So I start out on the street, heading north towards the mountains...and to Fort Lowell Park, which has a small fountain-pond with ducks, turtles and the occasional heron or egret:
...and as the name would imply, the park is the site of a "Fort." Back in the 1870's, a fort was established to protect the settlers (Mexican and Anglo) on the outskirts of Tucson from Apache raids...eventually a hospital was built, along with officers' quarters and parade grounds...so my 'jogging route' takes me past some of those reconstructed adobes:
...and some not-so-reconstructed adobes; here are the ruins of the hospital:
...and the melting remains of the military kitchen:
The avenue of cottonwoods that the army planted has been restored--shade, always welcome...

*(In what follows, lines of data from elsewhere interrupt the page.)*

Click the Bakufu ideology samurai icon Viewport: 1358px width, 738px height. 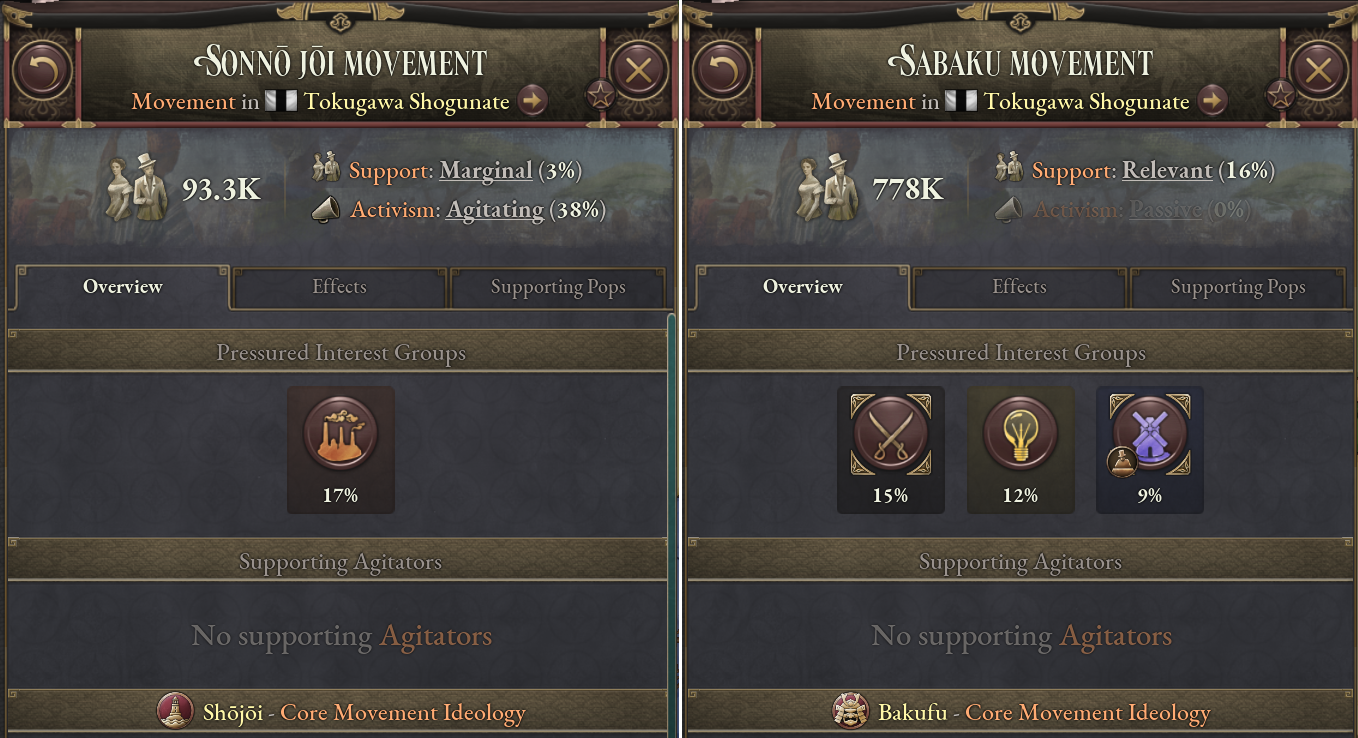(851, 712)
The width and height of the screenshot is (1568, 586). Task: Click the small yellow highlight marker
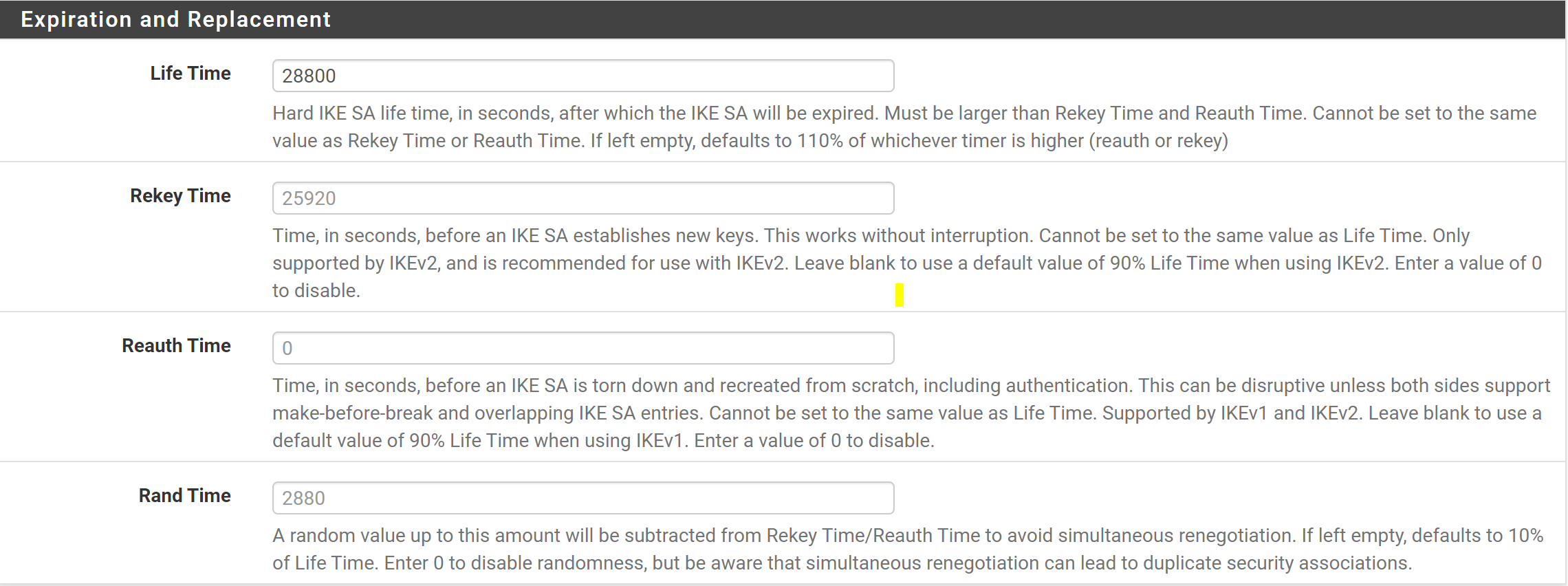point(899,295)
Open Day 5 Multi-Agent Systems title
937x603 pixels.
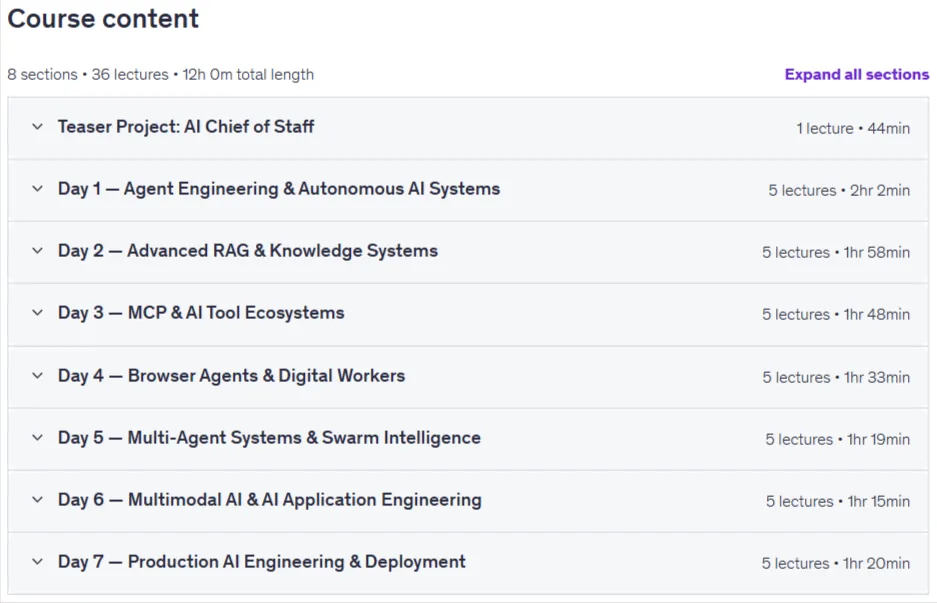coord(269,438)
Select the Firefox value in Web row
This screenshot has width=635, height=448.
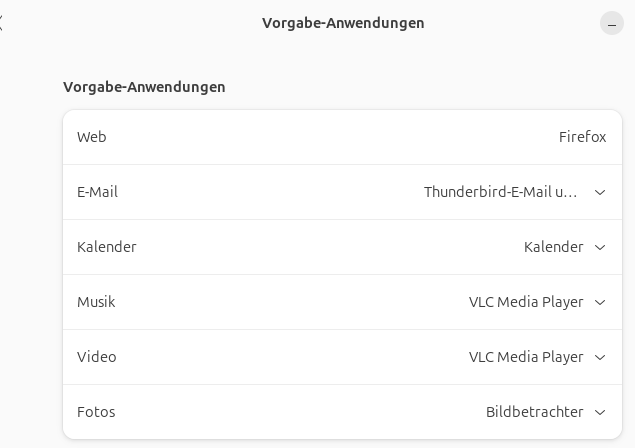pos(582,137)
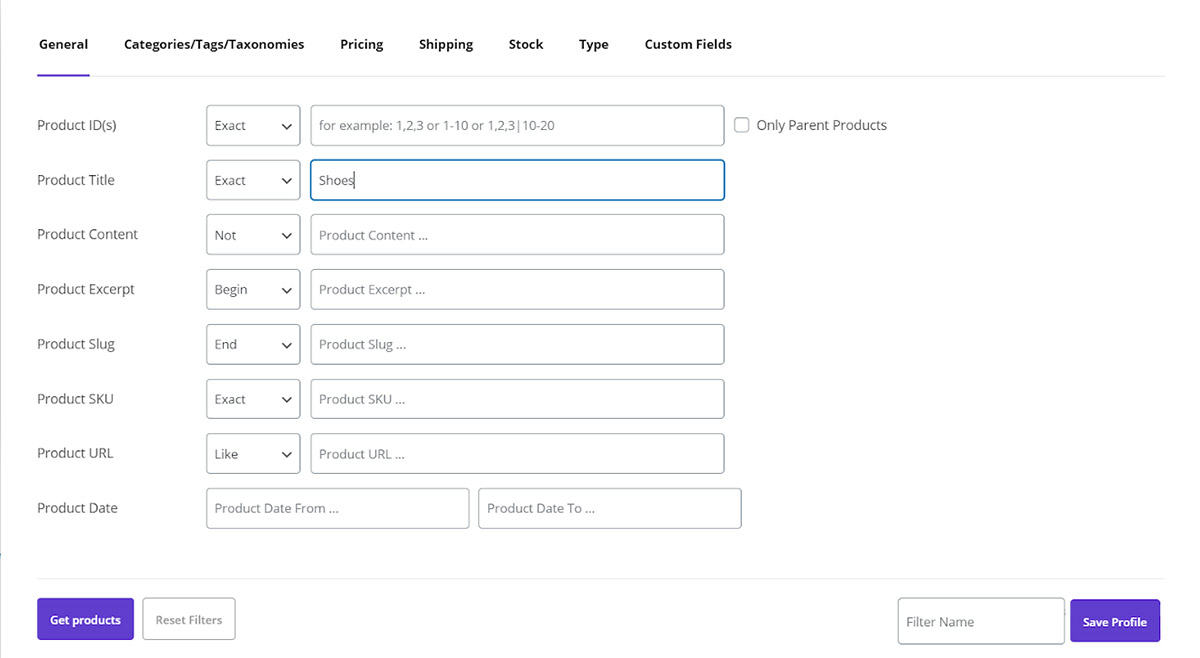Switch to the Categories/Tags/Taxonomies tab
The image size is (1200, 658).
[214, 44]
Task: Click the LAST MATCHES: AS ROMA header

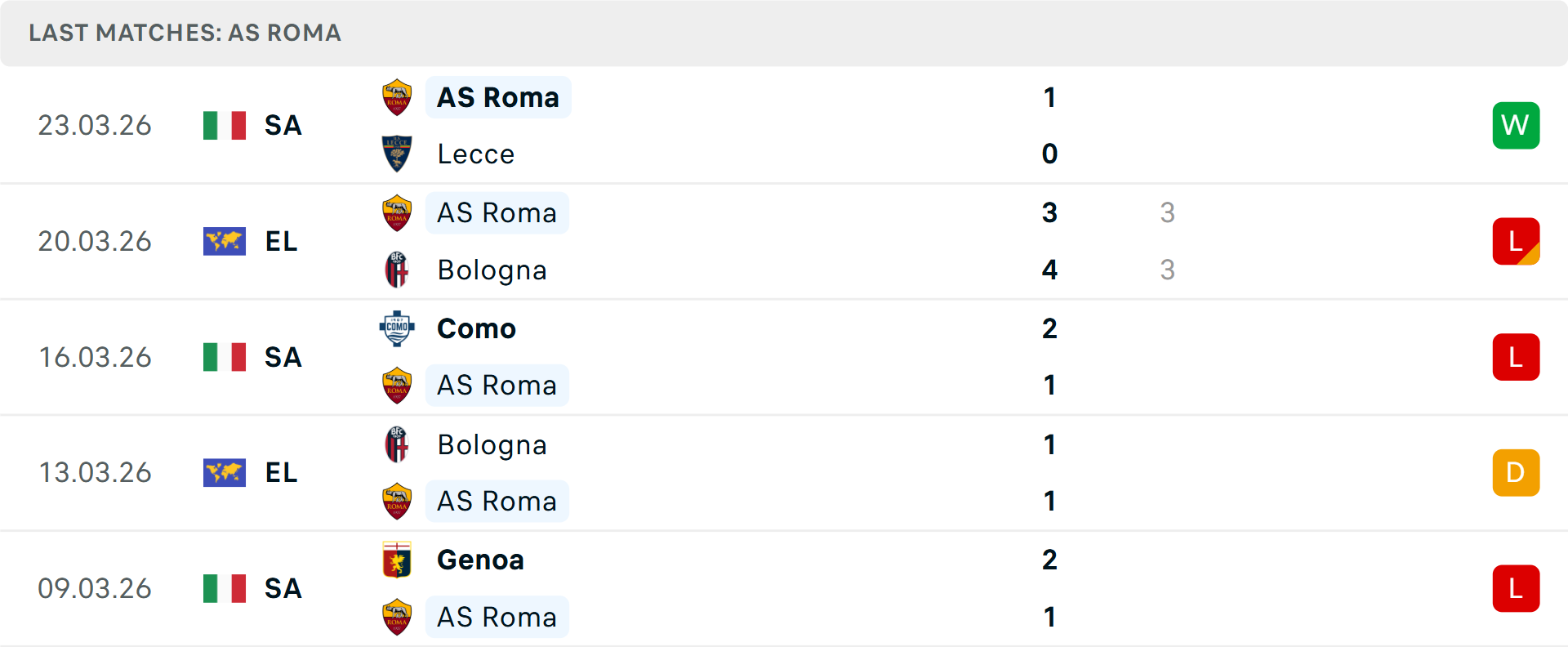Action: tap(185, 33)
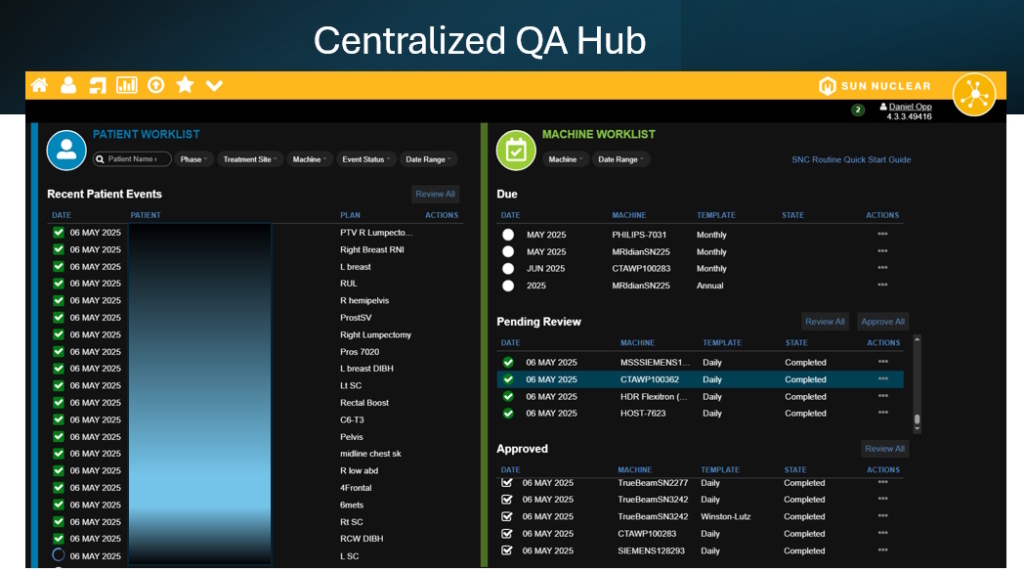The image size is (1024, 572).
Task: Open the SNC Routine Quick Start Guide link
Action: 851,160
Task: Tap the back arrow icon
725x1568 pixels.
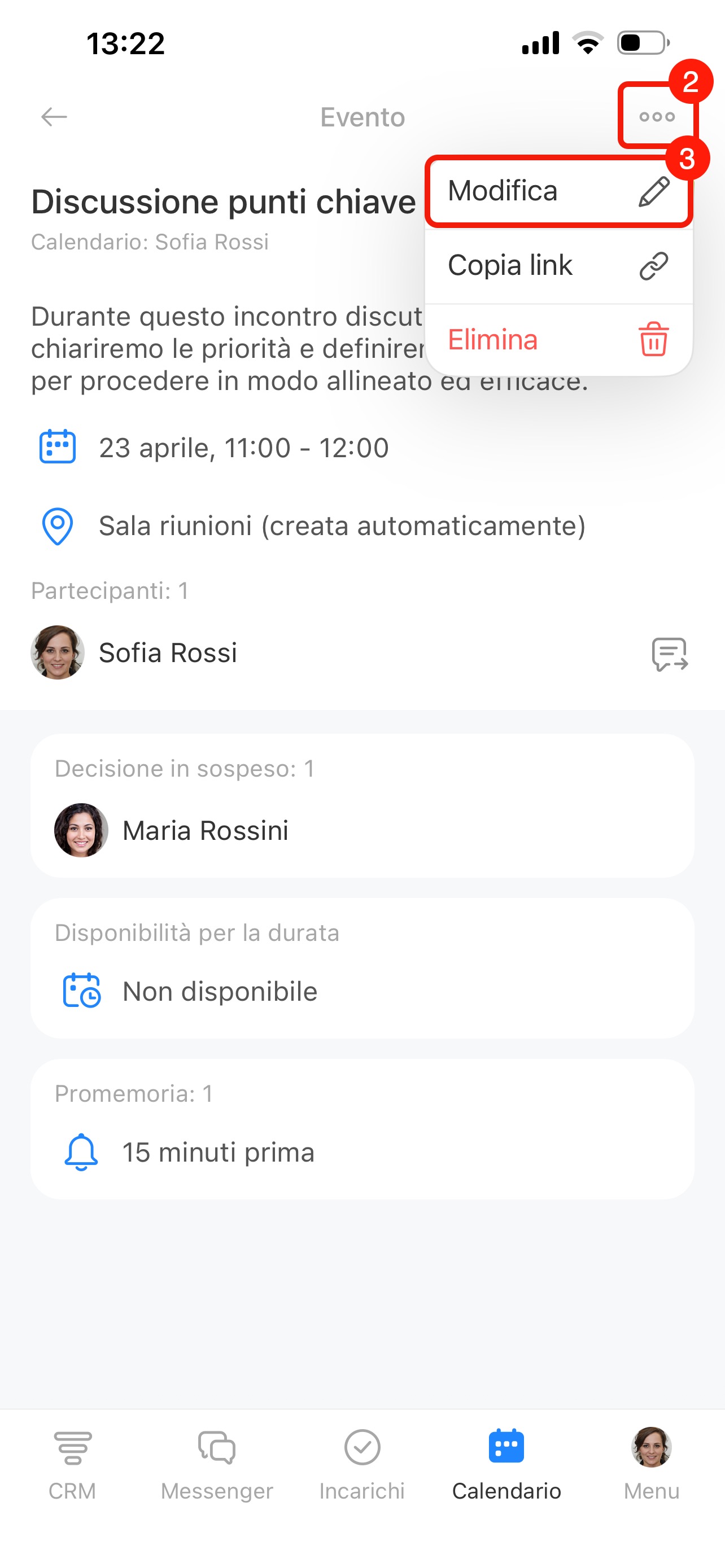Action: tap(54, 116)
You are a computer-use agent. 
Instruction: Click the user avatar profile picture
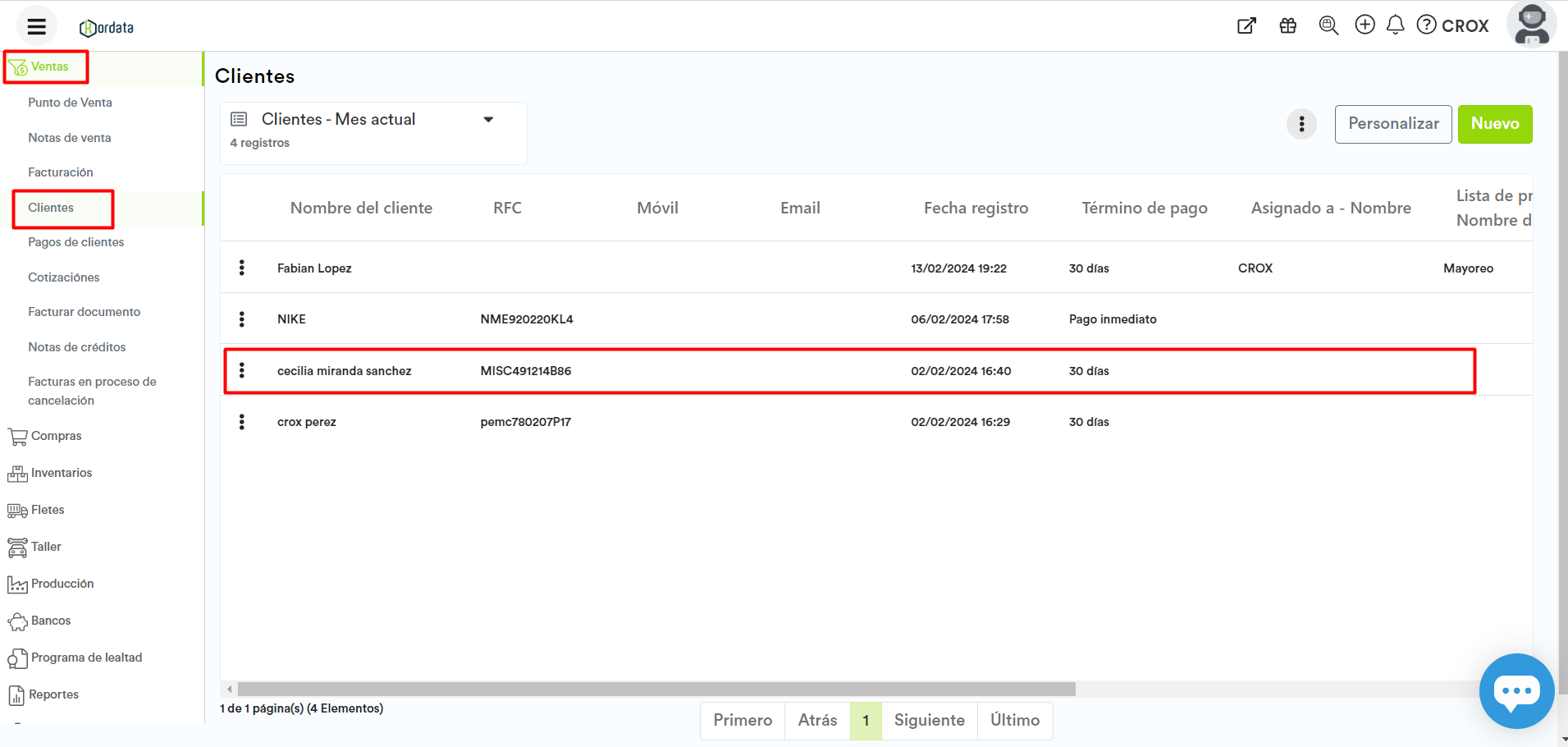[1531, 25]
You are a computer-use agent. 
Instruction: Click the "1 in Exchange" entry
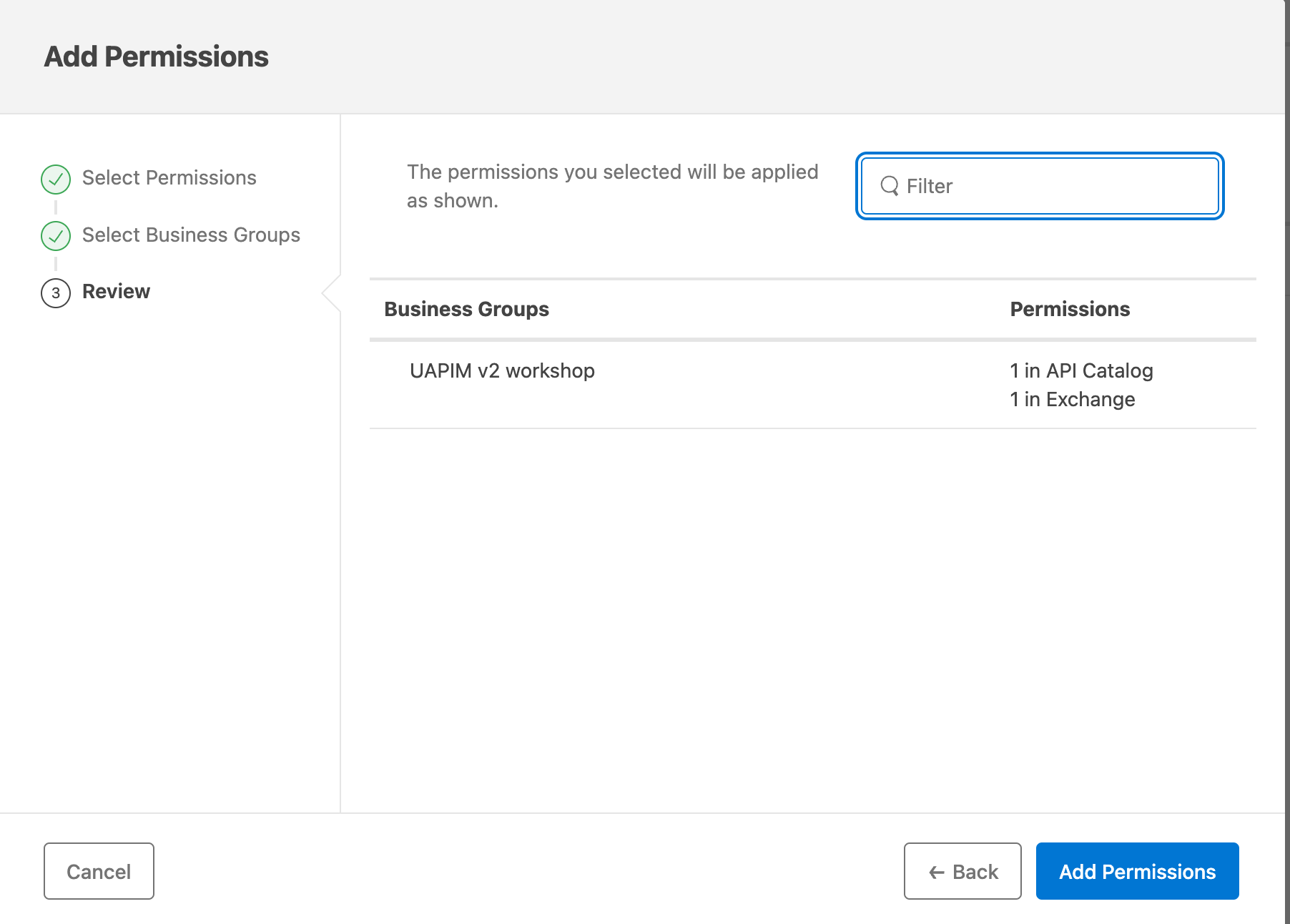[1072, 400]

...but the post-civil-war troops were not the first to settle here...also on the grounds of the park are some remains of pre-Columbian Hohokam pit-houses--this indigenous village-site (now under a pecan-grove, which dates back to the late 19th-century) dates back about a thousand years, when the nearby Rillito river actually flowed year-round and the people could farm easily...
...there's also a bit of bronze sculpture--a monument to the cavalry:
This past winter, my wife's parents came down for a visit, and while they were here, we took them to the little museum on the park-grounds, housed in one of the adobes that used to be officer-family-housing.
The museum-director was there and gave us a personal tour--my father-in-law, who looks a bit like Wyatt Earp, enjoys "old-west" atmosphere; he fit right in.
The director told us that a future project for the park is to construct another monumental bronze sculpture on the other side of the street, facing the horseman--an Apache warrior, as a counterpoint to the Anglo military presence. That would be a historically-delayed-yet-poetic way to frame the mountain view as the traffic whizzes by the park, no?